There are three places where memory can be obtained: the heap, the stack,
and from static variables. The following three sections deal with each
of these areas.

\section{The Heap}
\xx{heap}{memory}

One of the great frustrations of being a user is to find that a computer
program is complaining about lack of memory when one knows full well that
one has allocated at least ten times as much memory to the program as it
would ever need to do its job. The reason for such error messages usually
has to do with the programmer setting a fixed \dq{reasonable} limit to
a particular data structure and then locking it up into an array whose
bound is specified by a constant. While the use of arrays can increase the
speed of a program, it also means that the user cannot increase the capacity
of the program without obtaining the source code and recompiling it,
which is usually a daunting option.

The alternative is to use the heap for all data structures that can
grow in proportion to the size of the user's input. This rule has been
followed rigorously in FunnelWeb. This means that as memory spaces
increase, users will be able to hand their version of FunnelWeb more
memory without having to recompile it.

\topicbreak

Some problems arose early on the Macintosh\x{Macintosh}
in the use of the heap. It seems
that some of the allocations I was attempting to make were failing for some
obscure reason, possibly my fault. Whatever it was, it went away when I
replaced direct calls to \p{malloc}\x{malloc}
with calls to a mini package I wrote
(called \p{memory}) that allocated large chunks of memory and then doled out
small pieces as required by the rest of the
program.\xx{memory}{package}

Having a package to manage all the memory allocation had two other benefits.

First, only one check was required in the entire program to see if memory
had run out (in the memory package), and if that failed, the program could
be brought to a screaming halt. This organization was far preferable to
having each piece of code that needed to allocate memory having to check
to see if \p{malloc} had failed.

Second, the decision to construct a mini-shell within FunnelWeb to
support regression testing meant that FunnelWeb proper could be run
many times in any given invocation of FunnelWeb. As a consequence it was
necessary to make sure that there was no memory
leakage\xx{memory}{leakage} between invocations
of FunnelWeb proper. This was accomplished by reworking the memory package
to operate a watermark system. The user of the package, when requesting
memory, could request \dq{temporary} or \dq{permanent}. If permanent, the
memory package forgot that it had allocated the memory. If temporary, the
memory package places the allocated block on a list. There was then a
function in the memory package that could be called to deallocate all the
temporary memory. Thus, so long as all requests for memory within FunnelWeb
proper were for temporary memory, and that memory was freed at the end of
every run, one could be sure that there was no memory leakage.

\section{The Stack}
\xx{stack}{memory}\xx{stack}{size}

For a while during the development of FunnelWeb a particularly nasty bug
proved extremely hard to find. The symptom was that FunnelWeb would crash,
sometimes at random, but more often upon entering a particular function.
In the end about a day of specific debugging was required before the problem
was tracked down to a stack problem. It turned out that somehow
(either the fault of the Macintosh or the THINK~C language system), only
6K was being allocated for stack space!!!!!!!

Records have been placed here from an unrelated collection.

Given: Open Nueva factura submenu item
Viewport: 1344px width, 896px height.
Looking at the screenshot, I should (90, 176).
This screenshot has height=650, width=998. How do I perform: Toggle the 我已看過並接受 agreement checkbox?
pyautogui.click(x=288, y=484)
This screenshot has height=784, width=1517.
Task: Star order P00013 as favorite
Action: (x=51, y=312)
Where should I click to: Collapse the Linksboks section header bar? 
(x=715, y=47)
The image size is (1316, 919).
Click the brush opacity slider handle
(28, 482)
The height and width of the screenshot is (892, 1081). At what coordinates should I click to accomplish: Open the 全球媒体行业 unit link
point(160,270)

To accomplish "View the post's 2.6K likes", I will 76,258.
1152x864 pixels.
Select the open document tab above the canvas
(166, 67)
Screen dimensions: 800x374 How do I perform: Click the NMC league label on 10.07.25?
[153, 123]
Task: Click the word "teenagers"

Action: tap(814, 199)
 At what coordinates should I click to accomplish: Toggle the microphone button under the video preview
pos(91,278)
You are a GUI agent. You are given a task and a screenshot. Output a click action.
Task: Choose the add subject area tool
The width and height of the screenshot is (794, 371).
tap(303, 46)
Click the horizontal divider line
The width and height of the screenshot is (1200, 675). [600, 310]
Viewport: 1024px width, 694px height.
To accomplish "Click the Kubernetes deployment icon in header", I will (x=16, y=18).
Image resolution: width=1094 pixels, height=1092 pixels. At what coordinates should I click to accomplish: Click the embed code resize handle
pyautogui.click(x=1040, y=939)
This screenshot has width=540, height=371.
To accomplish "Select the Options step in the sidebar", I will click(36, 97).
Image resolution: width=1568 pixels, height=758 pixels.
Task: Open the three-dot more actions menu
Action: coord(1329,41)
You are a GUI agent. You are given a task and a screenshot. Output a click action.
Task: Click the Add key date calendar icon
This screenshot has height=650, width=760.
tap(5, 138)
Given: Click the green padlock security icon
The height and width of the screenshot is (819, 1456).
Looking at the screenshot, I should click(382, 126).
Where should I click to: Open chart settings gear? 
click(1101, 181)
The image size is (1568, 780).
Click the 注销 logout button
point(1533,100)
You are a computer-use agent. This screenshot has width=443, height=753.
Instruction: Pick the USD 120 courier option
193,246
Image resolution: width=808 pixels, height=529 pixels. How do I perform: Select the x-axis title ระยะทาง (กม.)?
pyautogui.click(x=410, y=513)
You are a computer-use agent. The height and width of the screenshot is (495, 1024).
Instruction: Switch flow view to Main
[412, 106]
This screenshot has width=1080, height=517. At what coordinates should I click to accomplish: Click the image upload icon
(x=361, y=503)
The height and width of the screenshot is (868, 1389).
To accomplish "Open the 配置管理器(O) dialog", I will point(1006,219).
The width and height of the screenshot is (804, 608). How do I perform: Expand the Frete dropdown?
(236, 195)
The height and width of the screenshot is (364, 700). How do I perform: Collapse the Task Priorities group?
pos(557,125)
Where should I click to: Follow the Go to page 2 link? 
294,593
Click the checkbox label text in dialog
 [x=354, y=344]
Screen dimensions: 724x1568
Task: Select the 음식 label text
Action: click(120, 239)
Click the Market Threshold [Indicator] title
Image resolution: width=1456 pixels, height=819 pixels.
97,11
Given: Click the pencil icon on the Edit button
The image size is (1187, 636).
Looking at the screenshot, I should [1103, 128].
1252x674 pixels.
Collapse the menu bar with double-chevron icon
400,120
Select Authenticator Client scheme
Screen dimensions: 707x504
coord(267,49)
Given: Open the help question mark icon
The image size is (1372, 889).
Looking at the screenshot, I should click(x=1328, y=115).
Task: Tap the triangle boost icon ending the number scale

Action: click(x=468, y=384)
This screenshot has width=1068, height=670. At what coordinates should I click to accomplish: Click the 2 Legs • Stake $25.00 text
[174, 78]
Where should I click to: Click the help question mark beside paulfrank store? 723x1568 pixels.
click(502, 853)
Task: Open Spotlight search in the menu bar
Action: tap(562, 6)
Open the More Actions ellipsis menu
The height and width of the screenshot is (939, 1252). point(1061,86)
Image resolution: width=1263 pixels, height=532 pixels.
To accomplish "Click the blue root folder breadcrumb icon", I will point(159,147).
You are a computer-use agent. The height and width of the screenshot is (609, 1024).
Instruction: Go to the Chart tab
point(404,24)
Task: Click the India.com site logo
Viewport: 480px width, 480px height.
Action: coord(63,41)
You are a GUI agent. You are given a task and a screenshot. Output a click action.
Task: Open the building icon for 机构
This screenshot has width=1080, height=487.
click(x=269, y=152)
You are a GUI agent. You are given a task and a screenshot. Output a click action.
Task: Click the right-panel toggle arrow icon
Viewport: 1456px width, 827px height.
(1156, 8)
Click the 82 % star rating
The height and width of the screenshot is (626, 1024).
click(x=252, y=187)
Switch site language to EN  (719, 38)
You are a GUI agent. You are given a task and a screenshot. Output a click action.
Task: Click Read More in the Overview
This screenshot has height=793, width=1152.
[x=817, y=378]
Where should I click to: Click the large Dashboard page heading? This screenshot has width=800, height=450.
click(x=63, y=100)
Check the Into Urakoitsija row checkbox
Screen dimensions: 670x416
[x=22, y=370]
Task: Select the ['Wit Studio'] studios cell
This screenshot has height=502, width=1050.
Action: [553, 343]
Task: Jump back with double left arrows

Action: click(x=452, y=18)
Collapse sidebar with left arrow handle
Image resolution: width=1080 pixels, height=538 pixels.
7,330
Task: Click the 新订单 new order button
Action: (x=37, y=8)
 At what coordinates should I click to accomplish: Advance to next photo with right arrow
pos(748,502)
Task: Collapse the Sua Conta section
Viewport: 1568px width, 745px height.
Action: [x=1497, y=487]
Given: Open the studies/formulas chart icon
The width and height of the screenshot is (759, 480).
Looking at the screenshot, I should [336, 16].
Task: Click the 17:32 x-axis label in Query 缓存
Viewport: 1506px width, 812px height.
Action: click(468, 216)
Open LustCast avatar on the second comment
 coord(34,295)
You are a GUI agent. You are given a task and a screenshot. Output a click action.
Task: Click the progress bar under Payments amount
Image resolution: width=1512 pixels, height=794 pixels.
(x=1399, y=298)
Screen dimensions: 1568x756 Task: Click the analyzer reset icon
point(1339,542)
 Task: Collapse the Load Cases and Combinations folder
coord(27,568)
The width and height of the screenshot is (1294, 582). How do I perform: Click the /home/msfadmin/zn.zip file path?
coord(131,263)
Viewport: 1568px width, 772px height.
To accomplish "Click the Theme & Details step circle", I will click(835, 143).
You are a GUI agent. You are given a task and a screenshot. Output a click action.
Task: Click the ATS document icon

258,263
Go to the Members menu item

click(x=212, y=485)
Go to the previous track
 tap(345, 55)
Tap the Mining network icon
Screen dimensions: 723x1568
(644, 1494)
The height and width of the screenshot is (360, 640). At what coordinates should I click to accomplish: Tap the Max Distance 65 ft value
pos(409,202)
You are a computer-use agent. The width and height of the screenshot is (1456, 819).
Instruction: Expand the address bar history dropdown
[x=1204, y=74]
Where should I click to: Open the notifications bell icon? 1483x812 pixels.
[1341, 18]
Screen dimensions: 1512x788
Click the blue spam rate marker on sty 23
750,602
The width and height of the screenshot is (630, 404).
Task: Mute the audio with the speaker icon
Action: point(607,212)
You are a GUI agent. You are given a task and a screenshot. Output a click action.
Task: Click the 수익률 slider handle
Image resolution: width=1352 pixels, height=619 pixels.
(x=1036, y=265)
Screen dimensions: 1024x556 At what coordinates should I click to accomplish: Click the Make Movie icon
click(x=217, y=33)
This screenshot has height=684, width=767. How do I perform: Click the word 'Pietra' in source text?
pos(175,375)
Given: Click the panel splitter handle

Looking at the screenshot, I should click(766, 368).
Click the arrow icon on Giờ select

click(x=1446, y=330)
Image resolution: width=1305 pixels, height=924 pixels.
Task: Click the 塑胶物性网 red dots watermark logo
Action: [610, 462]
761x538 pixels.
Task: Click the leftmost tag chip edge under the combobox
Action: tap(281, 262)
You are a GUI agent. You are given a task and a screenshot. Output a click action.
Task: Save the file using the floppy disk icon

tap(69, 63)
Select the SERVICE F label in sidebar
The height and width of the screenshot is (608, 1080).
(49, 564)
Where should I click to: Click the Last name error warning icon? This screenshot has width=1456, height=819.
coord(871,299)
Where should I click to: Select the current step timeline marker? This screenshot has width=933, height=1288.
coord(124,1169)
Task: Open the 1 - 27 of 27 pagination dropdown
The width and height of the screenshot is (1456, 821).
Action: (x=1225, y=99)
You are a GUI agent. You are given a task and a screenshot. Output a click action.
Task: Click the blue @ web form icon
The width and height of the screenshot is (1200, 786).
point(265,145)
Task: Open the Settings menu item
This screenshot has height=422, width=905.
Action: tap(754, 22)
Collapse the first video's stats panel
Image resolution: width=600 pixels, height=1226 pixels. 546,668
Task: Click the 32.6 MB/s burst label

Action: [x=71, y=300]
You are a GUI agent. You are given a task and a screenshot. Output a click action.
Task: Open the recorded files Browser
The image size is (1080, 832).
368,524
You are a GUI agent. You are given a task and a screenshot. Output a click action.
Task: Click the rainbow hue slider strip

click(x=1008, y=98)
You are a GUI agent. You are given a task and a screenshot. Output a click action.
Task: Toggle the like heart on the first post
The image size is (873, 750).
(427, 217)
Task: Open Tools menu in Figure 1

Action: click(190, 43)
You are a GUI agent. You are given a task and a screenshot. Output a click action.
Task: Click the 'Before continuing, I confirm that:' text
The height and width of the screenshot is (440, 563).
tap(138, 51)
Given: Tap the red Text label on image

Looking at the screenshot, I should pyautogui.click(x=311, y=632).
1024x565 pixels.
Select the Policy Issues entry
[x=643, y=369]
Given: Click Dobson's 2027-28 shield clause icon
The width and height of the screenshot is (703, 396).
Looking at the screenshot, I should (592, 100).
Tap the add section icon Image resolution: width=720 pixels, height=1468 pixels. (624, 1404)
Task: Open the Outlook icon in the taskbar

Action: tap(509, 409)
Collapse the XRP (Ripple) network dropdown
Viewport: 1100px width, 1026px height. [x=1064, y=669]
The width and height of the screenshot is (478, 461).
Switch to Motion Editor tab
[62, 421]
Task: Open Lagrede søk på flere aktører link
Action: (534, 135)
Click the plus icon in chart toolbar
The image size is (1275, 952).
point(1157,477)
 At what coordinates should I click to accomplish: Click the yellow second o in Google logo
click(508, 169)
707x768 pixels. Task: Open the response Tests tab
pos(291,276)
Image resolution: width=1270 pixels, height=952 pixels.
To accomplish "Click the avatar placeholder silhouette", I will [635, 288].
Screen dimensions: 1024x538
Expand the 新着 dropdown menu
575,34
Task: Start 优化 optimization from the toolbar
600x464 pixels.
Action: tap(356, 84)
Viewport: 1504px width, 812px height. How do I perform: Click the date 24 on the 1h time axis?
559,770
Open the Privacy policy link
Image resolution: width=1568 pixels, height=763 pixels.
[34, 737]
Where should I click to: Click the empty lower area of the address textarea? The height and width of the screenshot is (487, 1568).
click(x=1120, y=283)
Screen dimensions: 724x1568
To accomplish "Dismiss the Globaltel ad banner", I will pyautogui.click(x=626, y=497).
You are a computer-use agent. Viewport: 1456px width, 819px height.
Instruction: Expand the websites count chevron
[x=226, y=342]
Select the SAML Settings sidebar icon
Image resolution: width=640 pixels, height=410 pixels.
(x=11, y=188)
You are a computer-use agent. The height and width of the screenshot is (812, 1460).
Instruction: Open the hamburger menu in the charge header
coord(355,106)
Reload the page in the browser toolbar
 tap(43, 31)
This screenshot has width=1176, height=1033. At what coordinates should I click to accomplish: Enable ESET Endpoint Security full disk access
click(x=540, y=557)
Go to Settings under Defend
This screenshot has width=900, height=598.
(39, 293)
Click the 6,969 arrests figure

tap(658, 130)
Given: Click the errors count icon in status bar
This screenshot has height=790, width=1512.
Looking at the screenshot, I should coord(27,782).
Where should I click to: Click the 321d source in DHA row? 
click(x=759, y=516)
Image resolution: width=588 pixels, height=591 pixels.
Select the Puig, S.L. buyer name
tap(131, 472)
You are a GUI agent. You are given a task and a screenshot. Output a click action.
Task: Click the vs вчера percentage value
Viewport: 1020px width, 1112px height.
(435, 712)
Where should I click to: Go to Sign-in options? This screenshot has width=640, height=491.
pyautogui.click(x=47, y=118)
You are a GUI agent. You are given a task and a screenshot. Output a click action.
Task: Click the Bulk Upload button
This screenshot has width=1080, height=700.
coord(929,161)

This experience led me immediately to go through the entire program and
eliminate (or remove to the heap) any automatic variable declarations that
used more than one hundred or so bytes.

The lesson is clearly that C~programs that use more than a few thousand bytes of
stack space are risking their portability. All large data structures should be
placed in the heap.

\section{Static Variables}
\xx{memory}{static}\xx{static}{variables}

Static variables also proved a problem on the Macintosh.
It turns out that
the Macintosh\x{Macintosh} THINK~C compiler\xx{ThinkC}{compiler}
does not allow more than 32K of statics
\i{in the entire program}. For a while this restriction was
a serious threat to the program as it was discovered that constant strings
were included in this total! However, some searching revealed a compiler
option that removed the strings from the static category.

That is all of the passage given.